**Extract provided**
----------------------------------------

5. Measure your social media efforts in a meaningful way. Chris Brogan’s suggestions from the HubSpot webinar (How to Demonstrate the Value of Social Media to Your Boss), provides these suggestions: “actionable clicks over page views, sales calls over views, prospects and conversions over comments, blog sentiment ranking, keyword rankings, and email marketing open rates.”

C.B.: Peg, any other thoughts to share about the effectiveness of social media in forging stronger relations with customers and how best to do so.

Peg: Social media is about building a relationship with your customers through the content you share. The aim of your content is to entertain, inform, and educate, in such a way that your customers want to keep coming back for more information, and will make eventual purchases, based on the quality and helpfulness of the previous content you have shared with them.

----------------------------------------

**Data provided**
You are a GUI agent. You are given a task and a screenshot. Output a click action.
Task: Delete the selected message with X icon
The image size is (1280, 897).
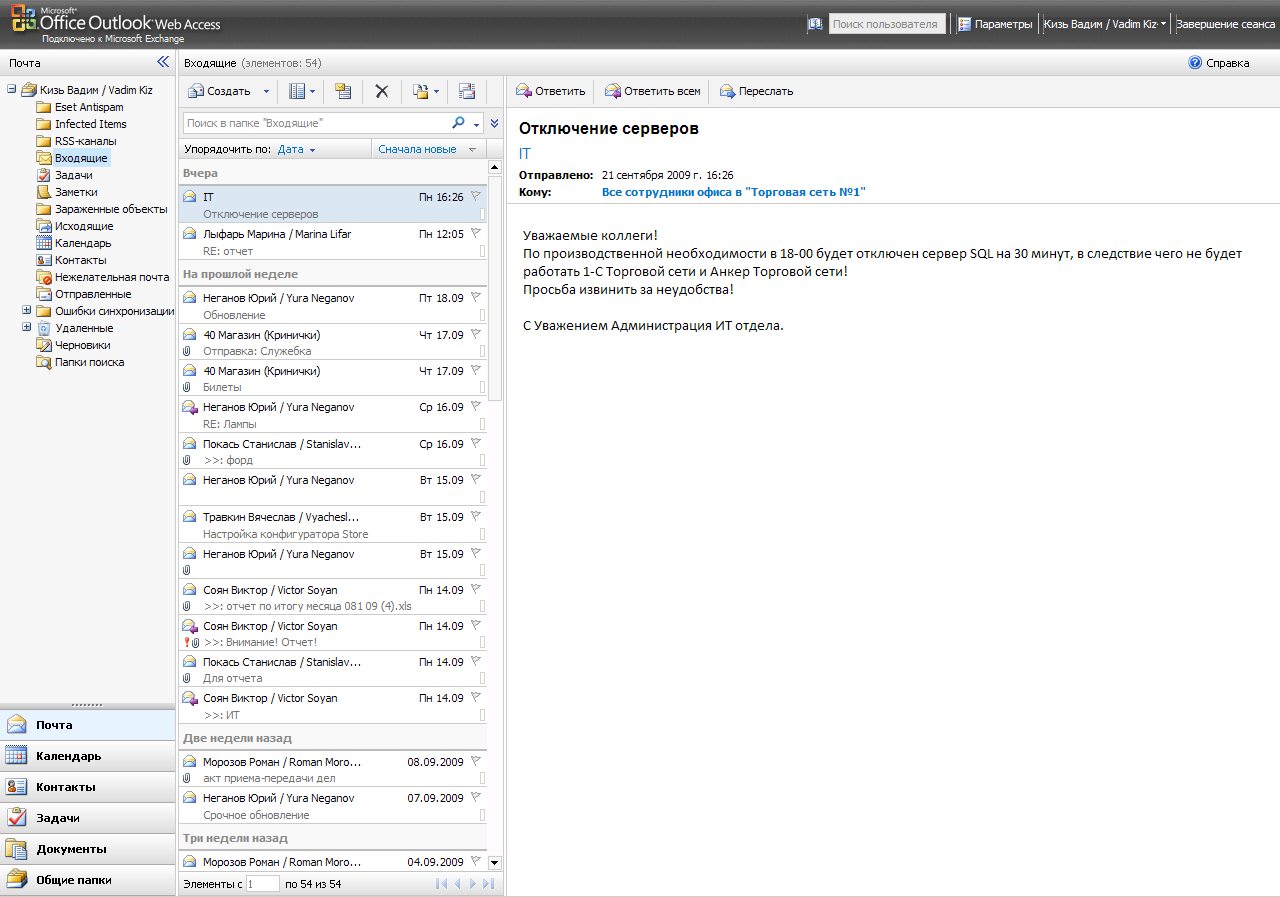[381, 91]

----------------------------------------

**Set of tasks**
**1.** Say whether each statement agrees with the social media excerpt, answering yes or no and quoting the deciding words: (a) Chris Brogan's suggestions came from a HubSpot webinar; (b) the suggestions rank page views above actionable clicks; (c) Peg says content should aim to entertain, inform, and educate.
**2.** Reproduce the part of the social media excerpt starting with "Peg: Social media" and going on through "shared with them.".

**Results in order**
**1.**
(a) Yes: "Chris Brogan’s suggestions from the HubSpot webinar"
(b) No: "actionable clicks over page views"
(c) Yes: "The aim of your content is to entertain, inform, and educate"

**2.**
Peg: Social media is about building a relationship with your customers through the content you share. The aim of your content is to entertain, inform, and educate, in such a way that your customers want to keep coming back for more information, and will make eventual purchases, based on the quality and helpfulness of the previous content you have shared with them.